En esa agitada época vivió Antonio Machado, que concebía la poesía como un diálogo del hombre con su tiempo. Movido por esta idea, y agotada en cierto modo su vena poética por la muerte de su esposa, dejó casi de escribir versos luminosos para entregarse de lleno a un compromiso, primero cívico y luego expresamente político, que mantendría sin desmayo, ni físico ni anímico, hasta su último día. Sin llegar a ser un columnista profesional, colaboró asiduamente durante casi treinta años en numerosos periódicos y revistas, fue miembro de diversas entidades culturales y prepolíticas y, aunque no perteneció a ningún partido, firmó muchos manifiestos de protesta o de propaganda. Alérgico al protagonismo del primer plano, desplegó su incansable actividad con una humildad ejemplar, siempre desde la segunda fila.

Machado hereda de su padre, un pionero en los estudios del folklore afín a la Institución Libre de Enseñanza y que utilizaba el seudónimo Demófilo en sus escritos, la tradición del liberalismo decimonónico. Coincide con Giner de los Ríos en el objetivo de preparar a los españoles para la democracia mediante la educación, que en nuestro país padecía una situación lastimosa, de las más atrasadas de Europa. Después de abandonar los estudios y de tener algunos devaneos con la bohemia, cae por azar en Soria, donde entra en contacto con la realidad del mundo rural, que conocerá mejor a su paso por Baeza y Segovia. Es en ese periplo a través de la España profunda que Machado va forjando el alma de un poeta de la vida diaria, pegado a la tierra, que se ve a sí mismo solo como un hombre, identificado plenamente con sus semejantes, y se siente llamado a actuar como uno más en el foro público.

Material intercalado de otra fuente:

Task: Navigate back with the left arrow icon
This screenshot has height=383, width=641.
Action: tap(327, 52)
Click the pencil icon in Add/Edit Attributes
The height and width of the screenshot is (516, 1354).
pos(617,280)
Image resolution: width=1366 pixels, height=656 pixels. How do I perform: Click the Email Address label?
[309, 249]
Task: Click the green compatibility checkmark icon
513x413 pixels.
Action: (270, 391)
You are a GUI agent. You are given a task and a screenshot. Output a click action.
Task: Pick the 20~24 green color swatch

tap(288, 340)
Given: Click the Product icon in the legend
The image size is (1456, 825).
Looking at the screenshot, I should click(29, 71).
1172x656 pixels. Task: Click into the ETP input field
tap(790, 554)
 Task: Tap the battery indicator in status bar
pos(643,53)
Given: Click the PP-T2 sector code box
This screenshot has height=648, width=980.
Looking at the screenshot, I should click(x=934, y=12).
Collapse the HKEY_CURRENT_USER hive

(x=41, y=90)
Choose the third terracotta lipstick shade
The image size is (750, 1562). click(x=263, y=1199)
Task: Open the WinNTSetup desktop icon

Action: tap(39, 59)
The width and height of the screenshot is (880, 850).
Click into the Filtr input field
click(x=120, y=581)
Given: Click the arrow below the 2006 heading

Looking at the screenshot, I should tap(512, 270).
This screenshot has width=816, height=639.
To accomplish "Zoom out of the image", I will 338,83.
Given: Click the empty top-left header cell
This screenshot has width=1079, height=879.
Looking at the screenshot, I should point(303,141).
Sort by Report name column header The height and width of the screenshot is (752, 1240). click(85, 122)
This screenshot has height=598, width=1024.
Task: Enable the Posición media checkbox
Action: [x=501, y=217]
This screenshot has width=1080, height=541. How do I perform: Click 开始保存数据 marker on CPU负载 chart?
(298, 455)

Es el comienzo de una atracción idílica del poeta hacia el pueblo. Machado se sirve de la visión renovadora de la historia que Altamira expande desde la Universidad de Oviedo para convertir al pueblo llano en el agente de la revolución democrática que está por hacer en España. Concluye sus estudios de filosofía cumplidos los cuarenta, está al tanto de las ideas que circulan por Europa y en sus reflexiones provincianas aparecen algunas intuiciones que están madurando los grandes pensadores del momento, pero él, de acuerdo con Unamuno, opta por concentrar su atención en la coyuntura española y exprimir todas sus posibilidades democráticas. Rechaza que se hable del hombre masa, puesto en boga por Ortega, porque le parece que denota una actitud elitista, y evita el término proletariado, quizá por su connotación urbana y porque, como declaró más de una vez, nunca fue marxista.

Machado se refiere siempre a un pueblo que, en realidad, no existe. Es posible que de ahí venga la desoladora frustración posterior. Pero estará junto a ese pueblo idealizado hasta el final. Era su manera de entender la lealtad a la España soñada; libre, democrática y en armonía. De los reformistas de Melquíades Álvarez se distanció con un duro reproche por la traición cometida en sus intrigas palaciegas. En Barcelona, perdida la guerra, camino del exilio, lamentó no haber hecho más caso de la recomendación de Juan de Mairena a los jóvenes de hacer política a cara descubierta, y se proclamó “un viejo republicano para quien la voluntad del pueblo es sagrada”. Por eso, permaneció siempre fiel a la República, en una guerra que insistió en denunciar como una agresión de las autocracias europeas consentida por las viejas democracias.